Lá, trata-se de um verdadeiro milagre, a cura oferecida para todos os cristãos. O sofrimento persiste, obviamente, pois os cristãos continuam sendo seres humanos, isto é limitados, frágeis e vulneráveis. Por outro lado, com Cristo, eles se tornam capazes de combater suas dores e de assumi-las, para acompanhar e sarar os outros. Será que não é o que São Paulo afirma, na segunda leitura de hoje, quando diz que deve se anunciar essa Boa Notícia: “Ai de mim se eu não anunciar o Evangelho!” (1Cor 9,16). E para dizer que o Cristo Ressuscitado age através dele, acrescenta: “Embora eu seja livre em relação a todos, tornei-me o servo de todos, a fim de ganhar o maior número possível. Com os fracos, tornei-me fraco, a fim de ganhar os fracos. Tornei-me tudo para todos, a fim de salvar alguns a qualquer custo” (1 Cor 9,19.22).
Não é que os outros não sejam salvos... Não! É que eles não encontraram ainda o Cristo da Páscoa que consola, que alivia, que cura todas as feridas. Isso quer dizer que o mundo precisa dos outros, Paulo, e dos outros cristãos para se fazer. A ressurreição é para todos, sem exceção, e se expressa primeiro e antes de mais nada, através da cura das nossas feridas, dos nossos limites e dos nossos sofrimentos. É a missão de Cristo e é a nossa, ainda hoje. A finitude humana, o mal e o sofrimento estão sempre lá, mas eles não têm a última palavra sobre a vida humana, porque Cristo, aproximando-se de nós, nos pega pela mão e nos faz levantar, isto é: ele nos ressuscita e nos levanta para servir.

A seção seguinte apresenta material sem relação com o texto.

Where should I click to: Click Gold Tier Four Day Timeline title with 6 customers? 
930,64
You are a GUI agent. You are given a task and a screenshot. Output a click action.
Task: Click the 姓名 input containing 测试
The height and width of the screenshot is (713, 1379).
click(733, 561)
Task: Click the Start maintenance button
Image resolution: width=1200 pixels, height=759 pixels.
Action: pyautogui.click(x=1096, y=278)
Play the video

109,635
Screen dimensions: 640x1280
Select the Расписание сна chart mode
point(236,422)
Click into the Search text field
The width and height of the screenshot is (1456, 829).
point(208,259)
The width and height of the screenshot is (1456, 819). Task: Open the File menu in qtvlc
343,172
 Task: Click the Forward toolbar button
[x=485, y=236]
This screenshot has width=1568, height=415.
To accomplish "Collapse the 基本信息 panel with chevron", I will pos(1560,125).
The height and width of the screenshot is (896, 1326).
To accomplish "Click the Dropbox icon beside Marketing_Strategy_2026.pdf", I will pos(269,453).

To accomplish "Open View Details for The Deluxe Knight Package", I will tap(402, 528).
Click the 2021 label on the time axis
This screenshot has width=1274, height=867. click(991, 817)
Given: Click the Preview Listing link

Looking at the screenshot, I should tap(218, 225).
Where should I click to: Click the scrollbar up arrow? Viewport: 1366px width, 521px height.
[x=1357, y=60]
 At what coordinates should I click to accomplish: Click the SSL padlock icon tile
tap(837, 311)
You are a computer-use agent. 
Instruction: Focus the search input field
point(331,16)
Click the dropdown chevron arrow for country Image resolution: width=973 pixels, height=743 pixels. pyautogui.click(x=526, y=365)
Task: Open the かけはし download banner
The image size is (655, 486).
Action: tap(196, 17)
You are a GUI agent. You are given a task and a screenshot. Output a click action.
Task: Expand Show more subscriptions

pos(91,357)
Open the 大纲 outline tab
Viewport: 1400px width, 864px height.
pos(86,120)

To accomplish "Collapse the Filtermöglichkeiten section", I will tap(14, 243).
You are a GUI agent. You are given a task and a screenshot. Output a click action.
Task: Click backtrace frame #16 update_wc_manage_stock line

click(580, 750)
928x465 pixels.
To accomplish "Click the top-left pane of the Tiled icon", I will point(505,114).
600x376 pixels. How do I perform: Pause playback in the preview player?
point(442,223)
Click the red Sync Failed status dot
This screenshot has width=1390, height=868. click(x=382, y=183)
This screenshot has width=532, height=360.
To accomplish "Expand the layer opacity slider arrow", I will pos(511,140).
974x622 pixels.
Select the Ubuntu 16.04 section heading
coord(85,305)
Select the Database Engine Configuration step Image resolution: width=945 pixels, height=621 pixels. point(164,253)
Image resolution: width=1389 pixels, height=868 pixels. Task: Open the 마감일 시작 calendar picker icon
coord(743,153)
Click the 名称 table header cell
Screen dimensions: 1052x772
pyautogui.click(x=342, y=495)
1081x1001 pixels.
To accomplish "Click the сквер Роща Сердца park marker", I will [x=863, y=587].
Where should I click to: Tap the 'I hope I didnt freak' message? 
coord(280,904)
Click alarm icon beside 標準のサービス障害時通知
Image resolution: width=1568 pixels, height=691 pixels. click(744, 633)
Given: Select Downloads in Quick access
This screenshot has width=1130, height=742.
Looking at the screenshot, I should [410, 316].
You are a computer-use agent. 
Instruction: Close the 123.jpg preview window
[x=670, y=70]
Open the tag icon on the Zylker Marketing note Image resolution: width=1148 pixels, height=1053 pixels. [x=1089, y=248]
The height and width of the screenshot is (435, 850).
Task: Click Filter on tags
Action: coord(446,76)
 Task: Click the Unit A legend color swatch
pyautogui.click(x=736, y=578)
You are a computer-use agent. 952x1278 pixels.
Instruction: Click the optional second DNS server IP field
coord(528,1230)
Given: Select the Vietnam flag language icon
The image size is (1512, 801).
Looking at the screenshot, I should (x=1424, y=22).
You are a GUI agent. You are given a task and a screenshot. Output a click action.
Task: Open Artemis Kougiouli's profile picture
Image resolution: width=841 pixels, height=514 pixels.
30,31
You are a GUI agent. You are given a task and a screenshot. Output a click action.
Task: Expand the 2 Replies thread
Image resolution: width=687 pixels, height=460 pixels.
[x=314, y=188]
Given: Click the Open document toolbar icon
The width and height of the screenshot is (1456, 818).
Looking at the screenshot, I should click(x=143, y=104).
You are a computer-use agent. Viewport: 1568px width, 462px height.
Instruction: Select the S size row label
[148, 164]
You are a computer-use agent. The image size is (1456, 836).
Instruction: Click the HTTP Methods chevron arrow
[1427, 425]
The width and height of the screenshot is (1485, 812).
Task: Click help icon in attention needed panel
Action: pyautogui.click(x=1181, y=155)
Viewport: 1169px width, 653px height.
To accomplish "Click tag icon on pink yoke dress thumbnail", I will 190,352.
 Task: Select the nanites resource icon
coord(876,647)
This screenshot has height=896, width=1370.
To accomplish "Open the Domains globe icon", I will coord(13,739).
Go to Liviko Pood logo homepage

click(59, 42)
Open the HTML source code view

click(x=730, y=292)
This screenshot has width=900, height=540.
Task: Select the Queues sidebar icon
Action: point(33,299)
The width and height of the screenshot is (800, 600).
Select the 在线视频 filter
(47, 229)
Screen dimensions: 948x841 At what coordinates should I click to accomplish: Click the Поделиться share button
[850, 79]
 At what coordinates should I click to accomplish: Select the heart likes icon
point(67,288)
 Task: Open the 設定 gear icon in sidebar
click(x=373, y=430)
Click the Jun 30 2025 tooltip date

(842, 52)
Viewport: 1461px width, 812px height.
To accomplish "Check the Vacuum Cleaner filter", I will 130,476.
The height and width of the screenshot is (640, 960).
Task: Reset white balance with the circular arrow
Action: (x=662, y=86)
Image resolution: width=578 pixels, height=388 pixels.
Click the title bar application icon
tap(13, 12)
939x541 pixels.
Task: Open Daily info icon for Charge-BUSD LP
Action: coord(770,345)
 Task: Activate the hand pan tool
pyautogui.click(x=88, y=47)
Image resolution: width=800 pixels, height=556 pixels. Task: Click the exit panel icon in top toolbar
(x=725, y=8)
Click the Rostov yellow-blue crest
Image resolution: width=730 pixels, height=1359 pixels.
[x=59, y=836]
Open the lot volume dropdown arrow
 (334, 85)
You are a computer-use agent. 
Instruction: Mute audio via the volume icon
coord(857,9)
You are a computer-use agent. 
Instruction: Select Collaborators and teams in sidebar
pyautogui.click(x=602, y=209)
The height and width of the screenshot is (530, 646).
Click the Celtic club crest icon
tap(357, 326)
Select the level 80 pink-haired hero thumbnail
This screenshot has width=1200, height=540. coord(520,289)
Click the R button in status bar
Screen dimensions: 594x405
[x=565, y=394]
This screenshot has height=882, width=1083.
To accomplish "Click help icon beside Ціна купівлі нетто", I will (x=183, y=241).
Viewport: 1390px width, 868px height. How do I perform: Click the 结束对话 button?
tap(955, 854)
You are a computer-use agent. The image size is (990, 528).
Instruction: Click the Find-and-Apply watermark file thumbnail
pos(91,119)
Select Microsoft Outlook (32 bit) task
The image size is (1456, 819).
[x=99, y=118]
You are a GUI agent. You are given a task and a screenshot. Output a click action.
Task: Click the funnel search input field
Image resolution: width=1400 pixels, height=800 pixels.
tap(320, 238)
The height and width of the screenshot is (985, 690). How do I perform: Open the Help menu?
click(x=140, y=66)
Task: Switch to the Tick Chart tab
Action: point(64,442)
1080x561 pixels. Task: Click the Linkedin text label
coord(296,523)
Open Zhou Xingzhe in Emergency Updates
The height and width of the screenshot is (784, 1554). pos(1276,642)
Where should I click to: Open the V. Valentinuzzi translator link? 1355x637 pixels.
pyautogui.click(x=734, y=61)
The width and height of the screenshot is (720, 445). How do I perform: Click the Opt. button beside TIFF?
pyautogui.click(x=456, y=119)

Há uma diferença entre reconhecer nossa humanidade em toda a sua fragilidade e se comprazer nessa situação de finitude que é nossa. O Evangelho nos convida a acompanharmos, uns aos outros, a nos curar das nossas feridas e nos colocarmos de pé para servir. É o que chamamos de esperança. É acreditar que tudo é possível por causa da nossa fé no Cristo da Páscoa.
Para concluir, eu gostaria simplesmente de citar um padre, Gabriel Ringlet, Pró-Reitor da Universidade de Lovaina, que dizia que a vida de padre é uma vida ferida no sentido nobre do termo. Por outro lado, o que ele diz do padre pode ser aplicado a todos os cristãos, porque ele escreve: “... A ferida é ser tocado no mais profundo, e mesmo na sua própria carne, por essa Palavra a colocar na prática. Como ser padre? Num dos lugares onde eu me sinto mais padre é no acompanhamento à morte: a gente ajuda alguém, nesse momento tão particular, de fazer nascer o que há de melhor na pessoa. No fundo, um padre, é um parteiro”. Sendo que todos nós, cristãos, estamos sendo chamados para acompanhar, para servir os outros. Será que nós não somos, todos e todas, parteiros?